If you are running this for the first time, a ~7.5 MB file
neurosynth_dataset.pkl.gz
needs to be downloaded to your current
directory for the decoding to work. This file will contain the images from the Neurosynth database that will be correlated with your input image. Run VWRfirstrun(requirement='neurosynth') to assist you with the data's installation.
keywords=decode_surf_data(surf_data=results$thresholded_tstat_map, contrast = "positive")
##Converting and interpolating the surface data ...
##✓
## Correlating input image with images in the neurosynth database. This may take a while ...
##
##✓
print(keywords[1:10,])
## keyword r
##449 pain 0.099
##50 auditory 0.098
##648 temporal 0.093
##617 speech 0.092
##334 listening 0.089
##607 sounds 0.070
##450 painful 0.068
##4 acoustic 0.062
##397 music 0.062
##398 musical 0.062
The above procedure will display the top 10 keywords from images in the
database that are the most correlated with your input image.

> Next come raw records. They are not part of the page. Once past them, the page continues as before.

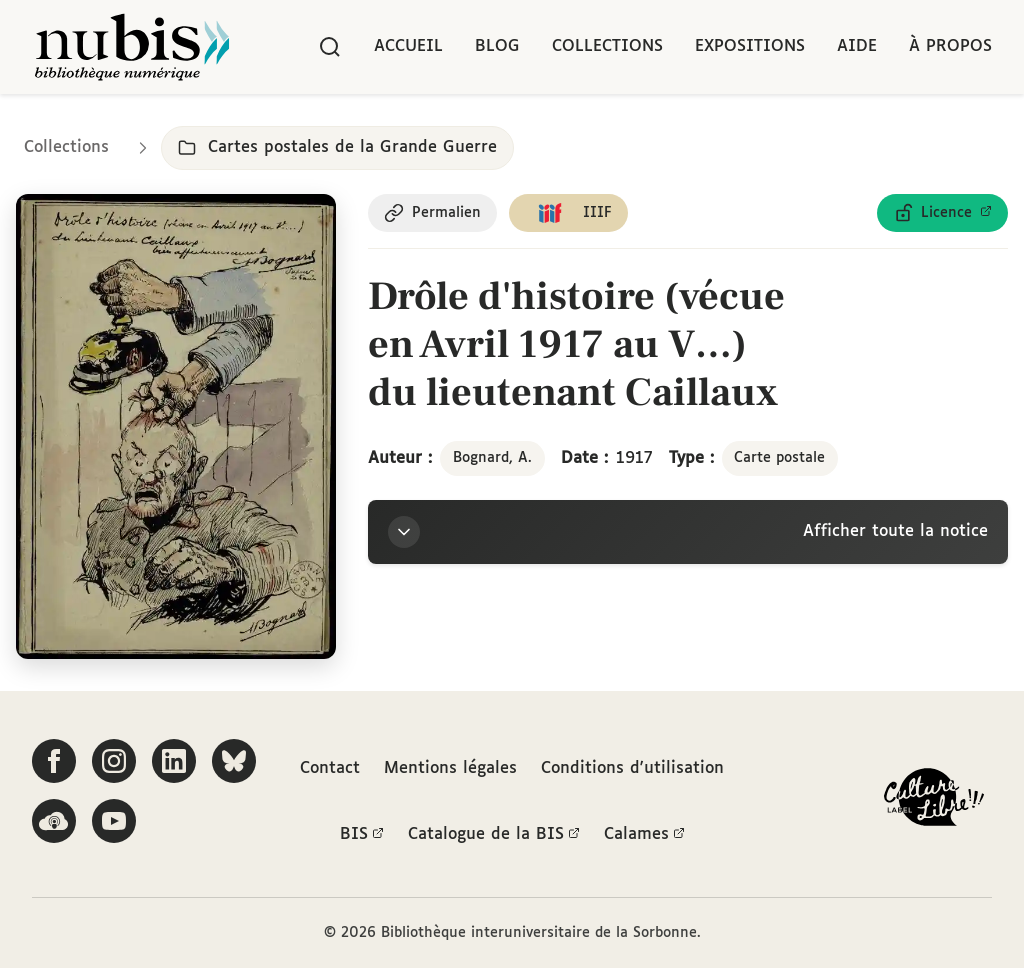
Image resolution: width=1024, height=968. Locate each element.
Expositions (750, 46)
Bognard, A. (492, 458)
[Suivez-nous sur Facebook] (54, 761)
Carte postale (779, 458)
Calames (644, 835)
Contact (330, 768)
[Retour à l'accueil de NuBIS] (132, 47)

According to these results, you can see that the positive clusters (which are thicker in males) are typically found to be associated with pain and auditory processing. If you simply run keyword
without
specifying the index within the square brackets [1:10,]
. All 715
keywords will be displayed.
In your presentation slides or results section of your paper, you might want to illustrate these keywords using the wordcloud and paletteer packages. You can set the size of the keyword to vary according to its r value:
#install.packages("wordcloud","paletteer")
library(wordcloud)
library(paletteer)
wordcloud(words = keywords$keyword, ##keyword input
freq = keywords$r, ##setting the size of the keyword to vary with its r value
min.freq = 0.05, ##minimum r value in order for the keyword to be displayed
colors=paletteer_c("grDevices::Temps", 10) ##color scheme
,scale=c(1,2)
)
par(mar = rep(0, 4))
These keywords may not be very accurate but they should give a rough idea for interpreting your results. Take note that these keywords are specific to the positive clusters.